The input>
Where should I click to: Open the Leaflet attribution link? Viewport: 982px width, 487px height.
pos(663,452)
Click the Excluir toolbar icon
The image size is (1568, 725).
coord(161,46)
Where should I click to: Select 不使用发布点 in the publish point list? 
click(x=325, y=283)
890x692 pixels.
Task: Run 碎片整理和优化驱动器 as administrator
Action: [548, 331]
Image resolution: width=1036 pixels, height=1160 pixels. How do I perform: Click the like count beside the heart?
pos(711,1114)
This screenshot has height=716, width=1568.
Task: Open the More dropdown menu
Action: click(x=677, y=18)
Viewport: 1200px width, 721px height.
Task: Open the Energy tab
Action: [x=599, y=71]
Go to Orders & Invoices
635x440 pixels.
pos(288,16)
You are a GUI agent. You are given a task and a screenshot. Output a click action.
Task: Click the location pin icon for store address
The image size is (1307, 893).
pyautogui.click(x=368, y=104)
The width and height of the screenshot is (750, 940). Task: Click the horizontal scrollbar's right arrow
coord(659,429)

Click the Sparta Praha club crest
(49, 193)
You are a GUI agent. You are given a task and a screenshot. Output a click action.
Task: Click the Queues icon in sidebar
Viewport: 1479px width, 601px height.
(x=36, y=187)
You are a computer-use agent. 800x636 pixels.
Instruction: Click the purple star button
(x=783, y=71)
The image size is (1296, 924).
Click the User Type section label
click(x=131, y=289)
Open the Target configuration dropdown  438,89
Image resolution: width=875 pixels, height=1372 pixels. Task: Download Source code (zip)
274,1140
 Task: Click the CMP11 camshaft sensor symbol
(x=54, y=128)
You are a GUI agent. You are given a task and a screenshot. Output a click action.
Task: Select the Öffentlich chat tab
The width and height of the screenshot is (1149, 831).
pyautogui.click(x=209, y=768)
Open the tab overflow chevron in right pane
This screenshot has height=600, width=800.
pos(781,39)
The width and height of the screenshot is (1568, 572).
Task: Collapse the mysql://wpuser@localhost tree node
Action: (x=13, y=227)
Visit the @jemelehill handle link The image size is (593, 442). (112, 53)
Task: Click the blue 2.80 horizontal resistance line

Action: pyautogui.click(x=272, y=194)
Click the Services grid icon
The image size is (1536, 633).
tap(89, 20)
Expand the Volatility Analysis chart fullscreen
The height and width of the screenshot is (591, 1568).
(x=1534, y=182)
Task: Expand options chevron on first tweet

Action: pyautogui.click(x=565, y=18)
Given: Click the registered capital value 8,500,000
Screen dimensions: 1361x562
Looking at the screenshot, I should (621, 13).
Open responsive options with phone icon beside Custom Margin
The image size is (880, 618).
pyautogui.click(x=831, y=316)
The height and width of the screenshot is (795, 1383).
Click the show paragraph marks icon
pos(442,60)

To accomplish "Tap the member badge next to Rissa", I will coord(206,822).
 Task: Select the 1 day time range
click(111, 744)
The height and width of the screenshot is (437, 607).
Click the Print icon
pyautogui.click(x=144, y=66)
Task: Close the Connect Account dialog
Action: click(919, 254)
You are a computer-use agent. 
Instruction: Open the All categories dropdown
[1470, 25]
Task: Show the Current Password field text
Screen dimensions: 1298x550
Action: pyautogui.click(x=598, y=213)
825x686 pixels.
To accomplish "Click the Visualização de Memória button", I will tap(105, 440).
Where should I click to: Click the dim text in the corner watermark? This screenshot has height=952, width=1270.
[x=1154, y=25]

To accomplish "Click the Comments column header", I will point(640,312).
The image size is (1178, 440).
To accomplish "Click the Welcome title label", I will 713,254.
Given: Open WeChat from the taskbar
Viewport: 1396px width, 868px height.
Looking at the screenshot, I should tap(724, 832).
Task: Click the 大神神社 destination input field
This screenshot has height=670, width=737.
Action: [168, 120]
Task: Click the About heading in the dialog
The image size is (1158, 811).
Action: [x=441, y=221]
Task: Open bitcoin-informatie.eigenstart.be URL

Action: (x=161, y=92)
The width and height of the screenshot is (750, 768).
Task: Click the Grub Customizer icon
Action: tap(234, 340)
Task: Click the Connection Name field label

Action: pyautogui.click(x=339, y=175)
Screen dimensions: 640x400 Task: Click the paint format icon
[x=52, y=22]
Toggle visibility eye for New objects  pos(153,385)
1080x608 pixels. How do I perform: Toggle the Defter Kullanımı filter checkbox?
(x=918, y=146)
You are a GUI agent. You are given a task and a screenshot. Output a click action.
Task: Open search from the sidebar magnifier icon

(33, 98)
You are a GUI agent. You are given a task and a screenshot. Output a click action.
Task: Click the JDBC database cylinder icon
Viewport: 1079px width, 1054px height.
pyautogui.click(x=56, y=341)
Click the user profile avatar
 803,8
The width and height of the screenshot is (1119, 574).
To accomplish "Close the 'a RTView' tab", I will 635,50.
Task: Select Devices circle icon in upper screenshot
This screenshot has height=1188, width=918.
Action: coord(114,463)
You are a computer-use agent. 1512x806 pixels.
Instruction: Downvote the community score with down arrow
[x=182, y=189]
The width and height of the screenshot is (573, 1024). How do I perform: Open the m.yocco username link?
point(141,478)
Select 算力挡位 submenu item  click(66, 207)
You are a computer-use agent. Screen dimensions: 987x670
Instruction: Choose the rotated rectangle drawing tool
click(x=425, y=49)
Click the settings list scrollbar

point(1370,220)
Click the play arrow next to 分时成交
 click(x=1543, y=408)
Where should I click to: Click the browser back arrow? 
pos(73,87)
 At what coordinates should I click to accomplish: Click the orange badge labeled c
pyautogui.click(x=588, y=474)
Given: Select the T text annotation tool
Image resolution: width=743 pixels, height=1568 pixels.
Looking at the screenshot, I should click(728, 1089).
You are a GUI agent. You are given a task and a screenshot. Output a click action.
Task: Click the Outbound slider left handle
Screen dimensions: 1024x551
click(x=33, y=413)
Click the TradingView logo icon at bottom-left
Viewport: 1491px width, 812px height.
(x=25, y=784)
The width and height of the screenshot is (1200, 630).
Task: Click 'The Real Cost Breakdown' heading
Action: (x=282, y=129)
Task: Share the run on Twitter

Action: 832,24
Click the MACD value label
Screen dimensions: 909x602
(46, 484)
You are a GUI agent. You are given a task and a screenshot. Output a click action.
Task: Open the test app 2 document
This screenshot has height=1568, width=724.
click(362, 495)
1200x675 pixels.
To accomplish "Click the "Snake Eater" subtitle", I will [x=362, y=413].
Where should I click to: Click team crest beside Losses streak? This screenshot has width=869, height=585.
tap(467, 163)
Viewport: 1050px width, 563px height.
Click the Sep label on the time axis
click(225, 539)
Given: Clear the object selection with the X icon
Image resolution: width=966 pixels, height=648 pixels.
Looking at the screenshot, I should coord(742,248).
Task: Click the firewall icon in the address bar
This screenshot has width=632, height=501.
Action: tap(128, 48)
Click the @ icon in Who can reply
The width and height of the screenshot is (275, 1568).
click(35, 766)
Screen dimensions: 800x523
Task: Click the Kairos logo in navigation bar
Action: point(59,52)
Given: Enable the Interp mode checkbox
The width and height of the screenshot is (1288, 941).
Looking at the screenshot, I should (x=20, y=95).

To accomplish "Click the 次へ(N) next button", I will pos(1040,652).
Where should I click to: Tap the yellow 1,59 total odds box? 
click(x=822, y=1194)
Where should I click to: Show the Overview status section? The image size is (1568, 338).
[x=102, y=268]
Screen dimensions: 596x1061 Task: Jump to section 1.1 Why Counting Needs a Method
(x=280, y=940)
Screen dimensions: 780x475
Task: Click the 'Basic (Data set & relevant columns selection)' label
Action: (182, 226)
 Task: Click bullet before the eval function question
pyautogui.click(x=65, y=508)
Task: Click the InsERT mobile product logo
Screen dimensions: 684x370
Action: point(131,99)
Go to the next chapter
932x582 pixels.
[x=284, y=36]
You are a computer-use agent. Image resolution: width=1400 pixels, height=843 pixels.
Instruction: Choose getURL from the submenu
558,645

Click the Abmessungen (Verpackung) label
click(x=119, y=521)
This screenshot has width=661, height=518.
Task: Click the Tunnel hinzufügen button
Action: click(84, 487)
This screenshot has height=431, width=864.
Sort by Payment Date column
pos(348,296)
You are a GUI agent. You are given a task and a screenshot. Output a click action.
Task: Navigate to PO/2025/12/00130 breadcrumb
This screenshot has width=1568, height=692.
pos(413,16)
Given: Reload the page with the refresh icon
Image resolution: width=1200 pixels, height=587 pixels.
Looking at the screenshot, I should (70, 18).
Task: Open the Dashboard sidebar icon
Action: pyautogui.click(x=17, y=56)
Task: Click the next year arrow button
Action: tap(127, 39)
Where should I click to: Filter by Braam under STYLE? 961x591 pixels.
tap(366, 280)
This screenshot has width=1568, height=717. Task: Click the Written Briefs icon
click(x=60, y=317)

What is being asked>
Out of the listing above, reproduce exactly the lines from the one with "Task: Click the CMP11 camshaft sensor symbol" up to and including the one with "Task: Click the 大神神社 destination input field".

Finished task>
 Task: Click the CMP11 camshaft sensor symbol
(x=54, y=128)
You are a GUI agent. You are given a task and a screenshot. Output a click action.
Task: Select the Öffentlich chat tab
The width and height of the screenshot is (1149, 831).
pyautogui.click(x=209, y=768)
Open the tab overflow chevron in right pane
This screenshot has height=600, width=800.
pos(781,39)
The width and height of the screenshot is (1568, 572).
Task: Collapse the mysql://wpuser@localhost tree node
Action: (x=13, y=227)
Visit the @jemelehill handle link The image size is (593, 442). (112, 53)
Task: Click the blue 2.80 horizontal resistance line

Action: pyautogui.click(x=272, y=194)
Click the Services grid icon
The image size is (1536, 633).
tap(89, 20)
Expand the Volatility Analysis chart fullscreen
The height and width of the screenshot is (591, 1568).
(x=1534, y=182)
Task: Expand options chevron on first tweet

Action: pyautogui.click(x=565, y=18)
Given: Click the registered capital value 8,500,000
Screen dimensions: 1361x562
Looking at the screenshot, I should (621, 13).
Open responsive options with phone icon beside Custom Margin
The image size is (880, 618).
pyautogui.click(x=831, y=316)
The height and width of the screenshot is (795, 1383).
Click the show paragraph marks icon
pos(442,60)

To accomplish "Tap the member badge next to Rissa", I will coord(206,822).
 Task: Select the 1 day time range
click(111, 744)
The height and width of the screenshot is (437, 607).
Click the Print icon
pyautogui.click(x=144, y=66)
Task: Close the Connect Account dialog
Action: click(919, 254)
You are a computer-use agent. 
Instruction: Open the All categories dropdown
[1470, 25]
Task: Show the Current Password field text
Screen dimensions: 1298x550
Action: pyautogui.click(x=598, y=213)
825x686 pixels.
To accomplish "Click the Visualização de Memória button", I will tap(105, 440).
Where should I click to: Click the dim text in the corner watermark? This screenshot has height=952, width=1270.
[x=1154, y=25]

To accomplish "Click the Comments column header", I will point(640,312).
The image size is (1178, 440).
To accomplish "Click the Welcome title label", I will 713,254.
Given: Open WeChat from the taskbar
Viewport: 1396px width, 868px height.
Looking at the screenshot, I should tap(724, 832).
Task: Click the 大神神社 destination input field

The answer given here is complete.